What is expected — Please transcribe the data that follows, keeping every line exact.

Records to use —

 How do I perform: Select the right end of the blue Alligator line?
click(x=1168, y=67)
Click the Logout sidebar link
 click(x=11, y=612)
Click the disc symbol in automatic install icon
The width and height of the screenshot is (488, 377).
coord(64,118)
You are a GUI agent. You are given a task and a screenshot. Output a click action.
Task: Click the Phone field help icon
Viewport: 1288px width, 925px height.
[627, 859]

Solution to the exercise —
 How do I perform: Select the right end of the blue Alligator line?
click(x=1168, y=67)
Click the Logout sidebar link
 click(x=11, y=612)
Click the disc symbol in automatic install icon
The width and height of the screenshot is (488, 377).
coord(64,118)
You are a GUI agent. You are given a task and a screenshot. Output a click action.
Task: Click the Phone field help icon
Viewport: 1288px width, 925px height.
[627, 859]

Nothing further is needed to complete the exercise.